EDIT: I'm searching for an output like this:

+-----------------+-----------------+--------------------+
| 2006            | 2007            | 2008               |
+-----------------+-----------------+--------------------+
| Andhra Pradesh  | Andhra Pradesh  | Bihar              |
| Gujarat         | Bihar           | Andhra Pradesh     |
| Bihar           | Haryana         | Chhattisgarh       |

Upvotes: 0

Views: 66

Answers (2)

Giorgos Betsos
Giorgos Betsos

Reputation: 72175

You table has some serious normalization issues.

Having said that and in case restructuring your table schema is not an option for you, here's a way to get the required result set using variables:

SELECT `Y2006`, `Y2007`, `Y2008`
FROM (
  SELECT State AS `Y2006`, @rn1:=@rn1+1 AS rn1
  FROM mytable
  CROSS JOIN (SELECT @rn1:=0) AS v
  ORDER BY `2006` DESC LIMIT 3 
) t1
LEFT JOIN (  
   SELECT State AS `Y2007`, @rn2:=@rn2+1 AS rn2
   FROM mytable
   CROSS JOIN (SELECT @rn2:=0) AS v
   ORDER BY `2007` DESC LIMIT 3 
) t2 ON t1.rn1 = t2.rn2   
LEFT JOIN (
   SELECT State AS `Y2008`, @rn3:=@rn3+1 AS rn3
   FROM mytable
   CROSS JOIN (SELECT @rn3:=0) AS v
   ORDER BY `2008` DESC LIMIT 3
) t3 ON t2.rn2 = t3.rn3 

Demo here

Upvotes: 1

William
William

Reputation: 11

Note: Probably should be a comment but not enough Rep to comment.

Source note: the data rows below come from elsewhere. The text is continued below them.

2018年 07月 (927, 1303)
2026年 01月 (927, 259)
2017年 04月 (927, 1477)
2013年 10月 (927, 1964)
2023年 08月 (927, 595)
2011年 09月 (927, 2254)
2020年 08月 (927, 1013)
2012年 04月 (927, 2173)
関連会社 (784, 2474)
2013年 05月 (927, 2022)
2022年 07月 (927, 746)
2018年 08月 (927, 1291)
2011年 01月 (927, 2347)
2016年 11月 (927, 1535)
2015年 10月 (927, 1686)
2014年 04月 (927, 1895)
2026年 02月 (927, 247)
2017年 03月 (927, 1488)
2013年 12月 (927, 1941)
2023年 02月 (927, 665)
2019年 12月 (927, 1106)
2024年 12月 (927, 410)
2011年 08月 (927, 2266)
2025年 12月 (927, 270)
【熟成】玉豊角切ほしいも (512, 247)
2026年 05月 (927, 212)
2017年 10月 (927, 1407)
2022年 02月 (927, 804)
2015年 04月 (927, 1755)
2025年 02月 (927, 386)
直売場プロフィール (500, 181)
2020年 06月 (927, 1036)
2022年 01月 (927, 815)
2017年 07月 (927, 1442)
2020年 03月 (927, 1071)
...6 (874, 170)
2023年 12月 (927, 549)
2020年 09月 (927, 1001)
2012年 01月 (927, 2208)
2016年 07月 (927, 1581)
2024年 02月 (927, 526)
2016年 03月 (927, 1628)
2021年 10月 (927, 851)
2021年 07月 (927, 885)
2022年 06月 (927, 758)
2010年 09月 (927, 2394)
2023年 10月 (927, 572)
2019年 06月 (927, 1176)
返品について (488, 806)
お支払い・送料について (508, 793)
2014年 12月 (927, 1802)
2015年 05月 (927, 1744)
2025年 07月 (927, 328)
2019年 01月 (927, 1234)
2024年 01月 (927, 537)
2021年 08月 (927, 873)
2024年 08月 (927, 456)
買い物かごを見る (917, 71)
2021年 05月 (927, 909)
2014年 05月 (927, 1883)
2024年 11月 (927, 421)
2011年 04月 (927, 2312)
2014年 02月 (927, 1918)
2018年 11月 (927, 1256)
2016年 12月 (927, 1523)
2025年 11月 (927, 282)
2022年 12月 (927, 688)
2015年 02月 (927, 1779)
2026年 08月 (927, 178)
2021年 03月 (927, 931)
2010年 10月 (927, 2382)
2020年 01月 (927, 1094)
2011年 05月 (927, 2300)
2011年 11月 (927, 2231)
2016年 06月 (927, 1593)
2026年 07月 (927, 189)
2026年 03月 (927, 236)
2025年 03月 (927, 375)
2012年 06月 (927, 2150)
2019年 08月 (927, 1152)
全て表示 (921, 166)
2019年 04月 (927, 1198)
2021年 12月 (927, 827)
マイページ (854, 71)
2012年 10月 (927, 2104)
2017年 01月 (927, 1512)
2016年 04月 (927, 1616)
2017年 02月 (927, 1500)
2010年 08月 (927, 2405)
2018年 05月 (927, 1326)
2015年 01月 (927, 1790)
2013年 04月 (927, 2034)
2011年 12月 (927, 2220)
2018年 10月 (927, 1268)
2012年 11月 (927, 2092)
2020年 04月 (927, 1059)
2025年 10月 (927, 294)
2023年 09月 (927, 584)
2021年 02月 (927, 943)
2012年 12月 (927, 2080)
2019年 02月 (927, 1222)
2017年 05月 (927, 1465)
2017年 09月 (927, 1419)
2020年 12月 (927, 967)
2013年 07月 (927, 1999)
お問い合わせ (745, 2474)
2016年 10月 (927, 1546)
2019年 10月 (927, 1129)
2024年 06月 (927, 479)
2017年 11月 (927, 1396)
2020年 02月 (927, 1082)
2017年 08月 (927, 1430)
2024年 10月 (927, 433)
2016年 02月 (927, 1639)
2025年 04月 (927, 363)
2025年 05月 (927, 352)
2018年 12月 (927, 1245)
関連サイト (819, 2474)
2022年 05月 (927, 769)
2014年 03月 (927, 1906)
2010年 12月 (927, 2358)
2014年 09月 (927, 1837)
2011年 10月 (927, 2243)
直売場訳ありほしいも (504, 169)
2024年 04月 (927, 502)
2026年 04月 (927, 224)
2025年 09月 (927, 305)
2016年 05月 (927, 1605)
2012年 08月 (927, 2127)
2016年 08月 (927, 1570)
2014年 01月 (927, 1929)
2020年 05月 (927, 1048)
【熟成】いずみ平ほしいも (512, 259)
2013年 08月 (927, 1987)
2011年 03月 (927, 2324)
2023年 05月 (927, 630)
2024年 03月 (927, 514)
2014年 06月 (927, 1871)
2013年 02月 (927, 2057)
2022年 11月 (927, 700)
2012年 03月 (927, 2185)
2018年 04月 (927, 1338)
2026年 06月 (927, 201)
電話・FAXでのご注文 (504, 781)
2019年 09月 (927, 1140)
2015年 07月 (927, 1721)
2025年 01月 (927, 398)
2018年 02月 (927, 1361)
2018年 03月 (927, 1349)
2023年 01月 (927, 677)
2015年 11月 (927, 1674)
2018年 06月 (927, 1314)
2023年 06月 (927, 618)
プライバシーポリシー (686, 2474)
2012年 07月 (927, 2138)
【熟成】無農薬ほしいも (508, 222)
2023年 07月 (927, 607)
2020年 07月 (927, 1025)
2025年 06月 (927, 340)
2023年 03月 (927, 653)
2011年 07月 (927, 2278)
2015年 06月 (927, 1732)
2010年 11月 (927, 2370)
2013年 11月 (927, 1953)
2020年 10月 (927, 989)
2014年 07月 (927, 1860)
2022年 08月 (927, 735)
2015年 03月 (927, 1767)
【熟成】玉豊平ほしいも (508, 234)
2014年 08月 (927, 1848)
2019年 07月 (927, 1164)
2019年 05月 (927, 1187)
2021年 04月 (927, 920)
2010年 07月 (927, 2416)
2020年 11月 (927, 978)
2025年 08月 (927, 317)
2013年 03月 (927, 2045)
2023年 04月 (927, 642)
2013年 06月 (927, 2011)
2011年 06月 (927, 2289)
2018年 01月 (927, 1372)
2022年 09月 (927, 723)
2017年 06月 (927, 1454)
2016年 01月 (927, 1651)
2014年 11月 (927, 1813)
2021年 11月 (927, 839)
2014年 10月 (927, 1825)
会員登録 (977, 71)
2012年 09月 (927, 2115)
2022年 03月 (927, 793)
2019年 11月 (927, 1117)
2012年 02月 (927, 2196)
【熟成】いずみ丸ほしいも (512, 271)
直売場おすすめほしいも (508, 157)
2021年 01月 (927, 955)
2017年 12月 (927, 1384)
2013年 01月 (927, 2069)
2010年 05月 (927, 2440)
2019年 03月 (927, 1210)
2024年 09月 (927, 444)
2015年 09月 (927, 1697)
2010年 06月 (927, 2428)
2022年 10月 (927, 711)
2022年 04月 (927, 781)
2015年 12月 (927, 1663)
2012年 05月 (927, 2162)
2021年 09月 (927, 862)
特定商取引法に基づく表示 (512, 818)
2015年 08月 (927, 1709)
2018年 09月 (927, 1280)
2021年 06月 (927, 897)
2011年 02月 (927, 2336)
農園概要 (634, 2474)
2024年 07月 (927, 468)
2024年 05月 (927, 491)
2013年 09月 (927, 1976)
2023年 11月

Personally I would change it to be 3 (4 for an ID) column table consisting of:

State                        | Year | Accidents
Andaman and Nicobar Islands  | 2006 | 32
Andaman and Nicobar Islands  | 2007 | 27

This would be easier for future proofing the data as you would not need to edit the structure to add another year of data and will also help you arrange the data how you want it.